Content starts
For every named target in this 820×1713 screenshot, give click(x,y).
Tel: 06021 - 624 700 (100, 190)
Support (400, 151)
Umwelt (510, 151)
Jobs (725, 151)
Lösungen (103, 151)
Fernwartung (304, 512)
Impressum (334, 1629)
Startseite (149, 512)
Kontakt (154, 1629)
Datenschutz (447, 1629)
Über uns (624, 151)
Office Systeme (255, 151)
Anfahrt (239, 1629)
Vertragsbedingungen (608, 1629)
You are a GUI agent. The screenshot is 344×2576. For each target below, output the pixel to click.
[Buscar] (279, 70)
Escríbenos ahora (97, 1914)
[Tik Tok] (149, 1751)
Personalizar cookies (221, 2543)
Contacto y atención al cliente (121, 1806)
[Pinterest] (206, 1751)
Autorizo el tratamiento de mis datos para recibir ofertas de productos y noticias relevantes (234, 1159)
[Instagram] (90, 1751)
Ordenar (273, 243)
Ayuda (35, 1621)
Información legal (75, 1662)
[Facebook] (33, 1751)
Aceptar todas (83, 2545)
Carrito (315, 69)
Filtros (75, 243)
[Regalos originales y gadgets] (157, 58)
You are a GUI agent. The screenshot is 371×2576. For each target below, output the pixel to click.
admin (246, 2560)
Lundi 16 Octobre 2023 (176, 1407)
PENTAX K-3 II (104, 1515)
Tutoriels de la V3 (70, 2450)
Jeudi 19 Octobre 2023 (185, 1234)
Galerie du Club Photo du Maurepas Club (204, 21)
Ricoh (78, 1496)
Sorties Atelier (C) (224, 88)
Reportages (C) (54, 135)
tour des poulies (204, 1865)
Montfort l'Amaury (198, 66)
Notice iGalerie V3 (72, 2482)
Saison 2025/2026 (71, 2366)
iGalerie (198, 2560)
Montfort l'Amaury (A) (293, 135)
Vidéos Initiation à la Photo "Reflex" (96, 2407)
Content ends
Your job here is to copy the entries above exactly.

For every named target in this 820×1713 screenshot, give click(x,y).
Tel: 06021 - 624 700 (100, 190)
Support (400, 151)
Umwelt (510, 151)
Jobs (725, 151)
Lösungen (103, 151)
Fernwartung (304, 512)
Impressum (334, 1629)
Startseite (149, 512)
Kontakt (154, 1629)
Datenschutz (447, 1629)
Über uns (624, 151)
Office Systeme (255, 151)
Anfahrt (239, 1629)
Vertragsbedingungen (608, 1629)
You are a GUI agent. The screenshot is 344×2576. For each target below, output the pixel to click.
[Buscar] (279, 70)
Escríbenos ahora (97, 1914)
[Tik Tok] (149, 1751)
Personalizar cookies (221, 2543)
Contacto y atención al cliente (121, 1806)
[Pinterest] (206, 1751)
Autorizo el tratamiento de mis datos para recibir ofertas de productos y noticias relevantes (234, 1159)
[Instagram] (90, 1751)
Ordenar (273, 243)
Ayuda (35, 1621)
Información legal (75, 1662)
[Facebook] (33, 1751)
Aceptar todas (83, 2545)
Carrito (315, 69)
Filtros (75, 243)
[Regalos originales y gadgets] (157, 58)
You are a GUI agent. The screenshot is 371×2576. For each target below, output the pixel to click.
admin (246, 2560)
Lundi 16 Octobre 2023 (176, 1407)
PENTAX K-3 II (104, 1515)
Tutoriels de la V3 (70, 2450)
Jeudi 19 Octobre 2023 (185, 1234)
Galerie du Club Photo du Maurepas Club (204, 21)
Ricoh (78, 1496)
Sorties Atelier (C) (224, 88)
Reportages (C) (54, 135)
tour des poulies (204, 1865)
Montfort l'Amaury (198, 66)
Notice iGalerie V3 (72, 2482)
Saison 2025/2026 (71, 2366)
iGalerie (198, 2560)
Montfort l'Amaury (A) (293, 135)
Vidéos Initiation à la Photo "Reflex" (96, 2407)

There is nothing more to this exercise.